*** DATA UNDER STUDY ***
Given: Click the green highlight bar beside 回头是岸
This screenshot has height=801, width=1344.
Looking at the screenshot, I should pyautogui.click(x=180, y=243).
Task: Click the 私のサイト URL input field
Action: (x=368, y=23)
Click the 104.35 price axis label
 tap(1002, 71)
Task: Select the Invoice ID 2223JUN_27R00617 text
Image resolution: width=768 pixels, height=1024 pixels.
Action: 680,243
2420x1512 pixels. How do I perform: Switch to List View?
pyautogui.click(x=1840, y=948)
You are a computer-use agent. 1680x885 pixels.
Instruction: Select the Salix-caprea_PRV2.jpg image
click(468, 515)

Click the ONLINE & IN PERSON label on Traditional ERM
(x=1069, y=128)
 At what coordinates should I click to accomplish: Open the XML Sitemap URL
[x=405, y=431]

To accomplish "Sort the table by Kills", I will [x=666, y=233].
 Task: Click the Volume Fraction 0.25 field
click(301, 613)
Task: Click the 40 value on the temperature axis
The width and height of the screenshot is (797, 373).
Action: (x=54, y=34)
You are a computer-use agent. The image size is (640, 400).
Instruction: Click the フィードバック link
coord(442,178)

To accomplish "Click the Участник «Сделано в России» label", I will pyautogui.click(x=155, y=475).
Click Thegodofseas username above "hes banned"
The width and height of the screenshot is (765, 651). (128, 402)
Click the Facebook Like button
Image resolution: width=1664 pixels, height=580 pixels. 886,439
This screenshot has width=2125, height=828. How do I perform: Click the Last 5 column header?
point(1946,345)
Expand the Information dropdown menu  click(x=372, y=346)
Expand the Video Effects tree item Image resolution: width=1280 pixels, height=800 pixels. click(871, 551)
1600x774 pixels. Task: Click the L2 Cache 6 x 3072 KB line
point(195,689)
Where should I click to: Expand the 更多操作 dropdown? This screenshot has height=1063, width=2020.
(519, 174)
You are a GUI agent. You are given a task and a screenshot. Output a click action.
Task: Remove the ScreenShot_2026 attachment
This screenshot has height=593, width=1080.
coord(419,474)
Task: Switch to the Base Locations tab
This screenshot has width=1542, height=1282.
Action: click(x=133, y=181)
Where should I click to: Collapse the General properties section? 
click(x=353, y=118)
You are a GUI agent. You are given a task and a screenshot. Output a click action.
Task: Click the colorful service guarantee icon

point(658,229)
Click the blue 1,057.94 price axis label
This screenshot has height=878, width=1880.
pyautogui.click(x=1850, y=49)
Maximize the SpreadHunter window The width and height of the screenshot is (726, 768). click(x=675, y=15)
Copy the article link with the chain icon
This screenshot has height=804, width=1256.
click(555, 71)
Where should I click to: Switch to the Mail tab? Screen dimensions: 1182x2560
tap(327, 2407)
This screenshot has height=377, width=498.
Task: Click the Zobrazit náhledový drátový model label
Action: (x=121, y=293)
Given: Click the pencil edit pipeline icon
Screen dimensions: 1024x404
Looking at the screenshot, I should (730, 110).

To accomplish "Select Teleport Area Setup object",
*** End of DATA UNDER STUDY ***
YOUR INSTRUCTIONS » All records are to be written out exactly.

TASK OUTPUT »
Given: Click the green highlight bar beside 回头是岸
This screenshot has height=801, width=1344.
Looking at the screenshot, I should pyautogui.click(x=180, y=243).
Task: Click the 私のサイト URL input field
Action: (x=368, y=23)
Click the 104.35 price axis label
 tap(1002, 71)
Task: Select the Invoice ID 2223JUN_27R00617 text
Image resolution: width=768 pixels, height=1024 pixels.
Action: 680,243
2420x1512 pixels. How do I perform: Switch to List View?
pyautogui.click(x=1840, y=948)
You are a computer-use agent. 1680x885 pixels.
Instruction: Select the Salix-caprea_PRV2.jpg image
click(468, 515)

Click the ONLINE & IN PERSON label on Traditional ERM
(x=1069, y=128)
 At what coordinates should I click to accomplish: Open the XML Sitemap URL
[x=405, y=431]

To accomplish "Sort the table by Kills", I will [x=666, y=233].
 Task: Click the Volume Fraction 0.25 field
click(301, 613)
Task: Click the 40 value on the temperature axis
The width and height of the screenshot is (797, 373).
Action: (x=54, y=34)
You are a computer-use agent. The image size is (640, 400).
Instruction: Click the フィードバック link
coord(442,178)

To accomplish "Click the Участник «Сделано в России» label", I will pyautogui.click(x=155, y=475).
Click Thegodofseas username above "hes banned"
The width and height of the screenshot is (765, 651). (128, 402)
Click the Facebook Like button
Image resolution: width=1664 pixels, height=580 pixels. 886,439
This screenshot has width=2125, height=828. How do I perform: Click the Last 5 column header?
point(1946,345)
Expand the Information dropdown menu  click(x=372, y=346)
Expand the Video Effects tree item Image resolution: width=1280 pixels, height=800 pixels. click(871, 551)
1600x774 pixels. Task: Click the L2 Cache 6 x 3072 KB line
point(195,689)
Where should I click to: Expand the 更多操作 dropdown? This screenshot has height=1063, width=2020.
(519, 174)
You are a GUI agent. You are given a task and a screenshot. Output a click action.
Task: Remove the ScreenShot_2026 attachment
This screenshot has height=593, width=1080.
coord(419,474)
Task: Switch to the Base Locations tab
This screenshot has width=1542, height=1282.
Action: click(x=133, y=181)
Where should I click to: Collapse the General properties section? 
click(x=353, y=118)
You are a GUI agent. You are given a task and a screenshot. Output a click action.
Task: Click the colorful service guarantee icon

point(658,229)
Click the blue 1,057.94 price axis label
This screenshot has height=878, width=1880.
pyautogui.click(x=1850, y=49)
Maximize the SpreadHunter window The width and height of the screenshot is (726, 768). click(x=675, y=15)
Copy the article link with the chain icon
This screenshot has height=804, width=1256.
click(555, 71)
Where should I click to: Switch to the Mail tab? Screen dimensions: 1182x2560
tap(327, 2407)
This screenshot has height=377, width=498.
Task: Click the Zobrazit náhledový drátový model label
Action: (x=121, y=293)
Given: Click the pencil edit pipeline icon
Screen dimensions: 1024x404
Looking at the screenshot, I should (730, 110).

To accomplish "Select Teleport Area Setup object",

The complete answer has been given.